Victor Frankenstein’s dreams is to create a being from the dead parts
of others and to use this for the good of medical science and he says
’’renew life were god had apparently devoted to corruption’’. Towards
the end of the story Victor has become obsessed with the monster and
his dream turns him into a man with ruthless ambition much like the
character of Walton who wants a companion who shares this quality. His
dream is fulfilled when the monster comes to life but at this point he
realises how wrong what he has done is and it turns into a nightmare
this can be shown by ‘’how can I describe my emotions at this
catastrophe’’ this shows his horror as he realises that to create a
being from the dead and to play god is wrong. Victor destroys the
monsters dream of having a family by trying to kill him and not
treating him like a proper family he then destroys the monsters dream
of having a bride by ripping the lifeless corpse of the bride to be
limb by limb under the monsters careful watch. Lessons learned by
Victor are that you should think about the outcome of a dream before
you pursue it and Walton also learns that it is wrong to disregard
everyone for his dream and turns back toward his homeland. We react to
Victors character positively and feel sympathy that when he made the
monster he fell made a mistake he can never correct. Victor uses a lot
of romantic and religious language that shows us he really does care
about people even though he becomes obsessed with his dream he also
uses a lot of this language in the chapter when he dies as he realises
he will never rid the world of his creation, he does this to try to
make Walton undertake his task of killing the monster a good example
of this is ’’they were dead, and I lived; their murderer also lived,
and to destroy him I must drag out my weary existence’’.

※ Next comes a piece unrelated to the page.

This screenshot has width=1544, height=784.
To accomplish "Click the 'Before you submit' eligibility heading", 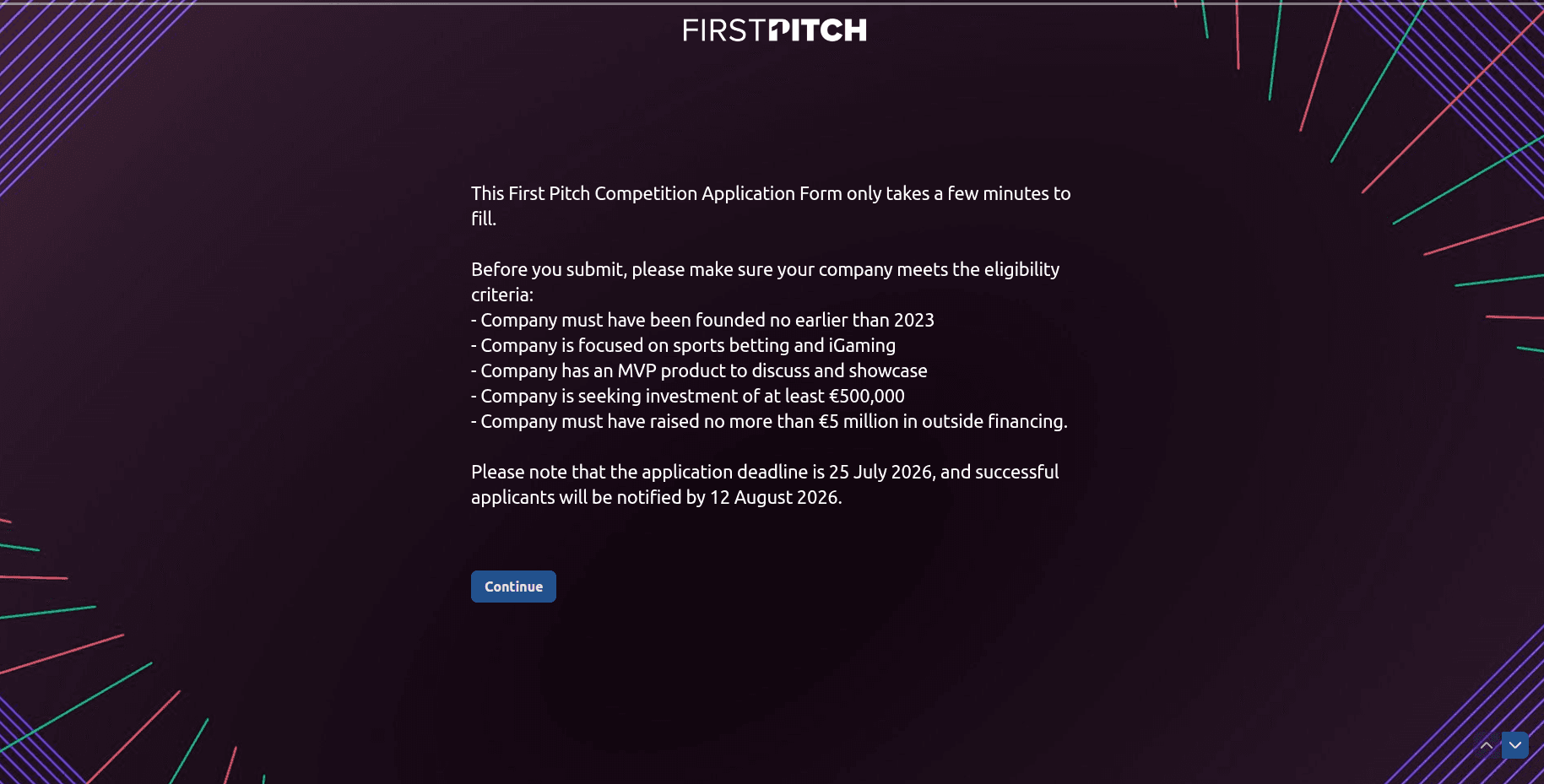I will point(765,282).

The Monster’s dream is the most humble of the three and is to join the
human race and not to be an outcast, later however after his first
dream becomes impossible he longs for a companion to live out the rest
of his days with. Victor destroys both these dreams, the first he
doesn’t treat the monster as his son and the monster ends up living
out in the wild and Victor destroys the second dream by ripping his
bride to be limb from limb. The readers reaction to the monster
changes because we at first think of him by his hideous looks but we
son realise he means well and only kills because he is treated badly.
We also come to the monsters side because of his persuasive language
he uses language like ‘’Instead of threatening I am content to
reason’’ and refers to people as ‘’my friends’’, ‘’beloved cottagers’’
and ‘’my creator’’ these are all very formal and good for persuading.

‘’The modern Prometheus’’ the sub title for the book and refers to
Prometheus who went against the gods and was punished by being tied to
a rock and having a vulture come peck his liver out but every night it
grew back and so on. This continual punishment is like the monster who
is always just out of reach to torment Victor who must continue. The
book can also be related to modern research, which goes to great
lengths and takes great risks of creating deformed beings like
Frankenstein’s monster. The moral of the story is to follow your
dreams but not to become obsessed with them and make silly decisions
like Victor and Walton nearly makes. The monsters dream is the most
important because it is a dream everyone shares and is a common need
of life where as Victor and Walton picked theirs up from books.